» **PROBLEM DETAILS**: Restate the whole listing word for word, missing no line.

» **STUDY MATERIAL**:
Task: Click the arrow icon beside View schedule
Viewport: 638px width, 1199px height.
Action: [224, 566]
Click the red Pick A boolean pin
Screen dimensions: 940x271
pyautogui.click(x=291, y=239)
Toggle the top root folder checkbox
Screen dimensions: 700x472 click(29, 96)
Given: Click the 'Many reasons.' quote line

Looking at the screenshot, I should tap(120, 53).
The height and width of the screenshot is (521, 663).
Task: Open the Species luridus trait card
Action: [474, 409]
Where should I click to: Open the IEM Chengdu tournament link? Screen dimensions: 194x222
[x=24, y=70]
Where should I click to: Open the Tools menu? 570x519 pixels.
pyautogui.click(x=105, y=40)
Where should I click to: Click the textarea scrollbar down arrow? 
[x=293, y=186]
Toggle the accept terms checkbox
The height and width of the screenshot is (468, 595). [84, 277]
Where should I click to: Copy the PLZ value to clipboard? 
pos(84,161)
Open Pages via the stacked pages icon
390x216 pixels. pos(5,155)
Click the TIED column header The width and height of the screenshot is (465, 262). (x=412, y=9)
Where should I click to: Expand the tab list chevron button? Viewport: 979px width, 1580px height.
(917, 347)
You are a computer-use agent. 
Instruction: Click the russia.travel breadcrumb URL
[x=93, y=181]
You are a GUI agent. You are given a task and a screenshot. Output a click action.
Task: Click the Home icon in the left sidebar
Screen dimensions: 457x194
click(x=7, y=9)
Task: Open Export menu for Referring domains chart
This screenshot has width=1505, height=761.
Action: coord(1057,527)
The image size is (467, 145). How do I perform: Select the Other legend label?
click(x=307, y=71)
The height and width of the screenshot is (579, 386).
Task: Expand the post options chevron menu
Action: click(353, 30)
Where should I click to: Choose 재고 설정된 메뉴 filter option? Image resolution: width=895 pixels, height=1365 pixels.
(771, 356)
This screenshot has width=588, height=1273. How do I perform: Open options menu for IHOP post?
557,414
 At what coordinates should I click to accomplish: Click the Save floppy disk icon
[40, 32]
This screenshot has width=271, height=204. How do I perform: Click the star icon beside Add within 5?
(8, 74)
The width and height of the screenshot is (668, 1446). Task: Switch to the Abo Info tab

» **OUTPUT OF THE TASK**:
Task: Click the arrow icon beside View schedule
Viewport: 638px width, 1199px height.
Action: [224, 566]
Click the red Pick A boolean pin
Screen dimensions: 940x271
pyautogui.click(x=291, y=239)
Toggle the top root folder checkbox
Screen dimensions: 700x472 click(29, 96)
Given: Click the 'Many reasons.' quote line

Looking at the screenshot, I should tap(120, 53).
The height and width of the screenshot is (521, 663).
Task: Open the Species luridus trait card
Action: [474, 409]
Where should I click to: Open the IEM Chengdu tournament link? Screen dimensions: 194x222
[x=24, y=70]
Where should I click to: Open the Tools menu? 570x519 pixels.
pyautogui.click(x=105, y=40)
Where should I click to: Click the textarea scrollbar down arrow? 
[x=293, y=186]
Toggle the accept terms checkbox
The height and width of the screenshot is (468, 595). [84, 277]
Where should I click to: Copy the PLZ value to clipboard? 
pos(84,161)
Open Pages via the stacked pages icon
390x216 pixels. pos(5,155)
Click the TIED column header The width and height of the screenshot is (465, 262). (x=412, y=9)
Where should I click to: Expand the tab list chevron button? Viewport: 979px width, 1580px height.
(917, 347)
You are a computer-use agent. 
Instruction: Click the russia.travel breadcrumb URL
[x=93, y=181]
You are a GUI agent. You are given a task and a screenshot. Output a click action.
Task: Click the Home icon in the left sidebar
Screen dimensions: 457x194
click(x=7, y=9)
Task: Open Export menu for Referring domains chart
This screenshot has width=1505, height=761.
Action: coord(1057,527)
The image size is (467, 145). How do I perform: Select the Other legend label?
click(x=307, y=71)
The height and width of the screenshot is (579, 386).
Task: Expand the post options chevron menu
Action: click(353, 30)
Where should I click to: Choose 재고 설정된 메뉴 filter option? Image resolution: width=895 pixels, height=1365 pixels.
(771, 356)
This screenshot has width=588, height=1273. How do I perform: Open options menu for IHOP post?
557,414
 At what coordinates should I click to accomplish: Click the Save floppy disk icon
[40, 32]
This screenshot has width=271, height=204. How do I perform: Click the star icon beside Add within 5?
(8, 74)
The width and height of the screenshot is (668, 1446). Task: Switch to the Abo Info tab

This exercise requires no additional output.